Cold storage leases command meaningful premiums to dry distribution — typically $28 to $40+ PSF net depending on temperature zones, building specifications, and configuration. Lease terms run 7 to 15 years to amortize the build cost. Operating costs are higher than dry distribution due to refrigeration energy and maintenance. The buyer pool for cold storage assets is concentrated but institutional.
Recent Trends
What’s shaping demand.
Cold storage demand has tightened Metro Vancouver markets since 2020, driven by grocery e-commerce expansion, seafood and produce import flows, and 3PL cold-chain consolidation. Richmond remains the dominant submarket; Delta and Surrey have absorbed new construction. Build cost inflation has constrained new supply, supporting strong rent escalation.
Why Me
Specialized representation.
Cold storage transactions require asset-class expertise that generalist brokers don't bring. Refrigeration capex modelling, food-safety compliance design, multi-temperature operational economics, and tenant qualification all require depth. Samuel's industrial focus and NAI Commercial Vancouver's cold-chain transaction history provide both tenants and owners with full coverage. NAI Global's broader cold-chain capital relationships deliver institutional buyer access for disposition mandates.

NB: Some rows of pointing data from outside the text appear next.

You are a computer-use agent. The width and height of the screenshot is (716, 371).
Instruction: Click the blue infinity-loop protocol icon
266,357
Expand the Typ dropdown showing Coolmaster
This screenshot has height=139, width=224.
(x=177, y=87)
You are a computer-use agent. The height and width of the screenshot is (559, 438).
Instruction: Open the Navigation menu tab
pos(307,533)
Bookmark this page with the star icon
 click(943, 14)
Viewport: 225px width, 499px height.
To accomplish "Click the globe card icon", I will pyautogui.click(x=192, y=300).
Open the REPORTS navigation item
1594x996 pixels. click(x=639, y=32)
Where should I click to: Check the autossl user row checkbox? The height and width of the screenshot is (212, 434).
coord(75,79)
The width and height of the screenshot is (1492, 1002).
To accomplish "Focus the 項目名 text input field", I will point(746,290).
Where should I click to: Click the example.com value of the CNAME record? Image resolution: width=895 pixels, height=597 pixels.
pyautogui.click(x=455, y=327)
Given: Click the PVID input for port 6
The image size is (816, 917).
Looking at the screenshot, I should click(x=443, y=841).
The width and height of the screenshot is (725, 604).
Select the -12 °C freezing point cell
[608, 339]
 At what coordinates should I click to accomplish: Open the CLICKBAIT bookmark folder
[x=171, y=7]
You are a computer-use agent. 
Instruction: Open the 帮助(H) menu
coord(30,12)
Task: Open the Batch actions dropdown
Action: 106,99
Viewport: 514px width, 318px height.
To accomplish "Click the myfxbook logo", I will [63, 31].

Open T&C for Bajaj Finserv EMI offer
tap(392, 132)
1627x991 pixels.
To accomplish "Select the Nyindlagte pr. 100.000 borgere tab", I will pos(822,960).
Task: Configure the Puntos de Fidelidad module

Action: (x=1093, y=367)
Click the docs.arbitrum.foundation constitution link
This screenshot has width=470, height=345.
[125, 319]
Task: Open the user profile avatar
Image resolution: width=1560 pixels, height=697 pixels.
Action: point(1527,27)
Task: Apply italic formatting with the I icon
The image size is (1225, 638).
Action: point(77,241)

Frequently Asked Questions
Cold Storage, answered.
What does it cost to build cold storage in Metro Vancouver?
Purpose-built cold storage typically runs $400 to $700+ per square foot all-in, depending on temperature zones, redundancy requirements, and compliance certifications. Conversion of dry distribution to cold storage runs lower but rarely delivers true purpose-built operational performance. Build cost has meaningfully escalated through inflation, contributing to constrained new supply.
What's the typical lease rate for cold storage in Richmond?
Modern cold storage in Richmond leases $28 to $40+ PSF net depending on temperature zones and specifications. Multi-temperature buildings with freezer and blast capacity command the highest rates. Cold storage operating costs run materially higher than dry distribution due to refrigeration energy consumption.
Can I convert dry distribution space to cold storage?
Yes — though the conversion economics depend on building envelope, electrical capacity, structural roof loading, and HVAC infrastructure. Cooler conversions are typically more economic than freezer or blast. Conversion always delivers operational performance below purpose-built cold storage. The decision should be modelled against ground-up alternatives where available.
Where does cold storage concentrate in Metro Vancouver?
Richmond is the dominant cold storage submarket, anchored by YVR adjacency, port access, and established cold-chain operator clustering. Delta and Surrey have absorbed new cold storage construction. Vancouver-proper cold storage is limited and largely tied to legacy waterfront industrial.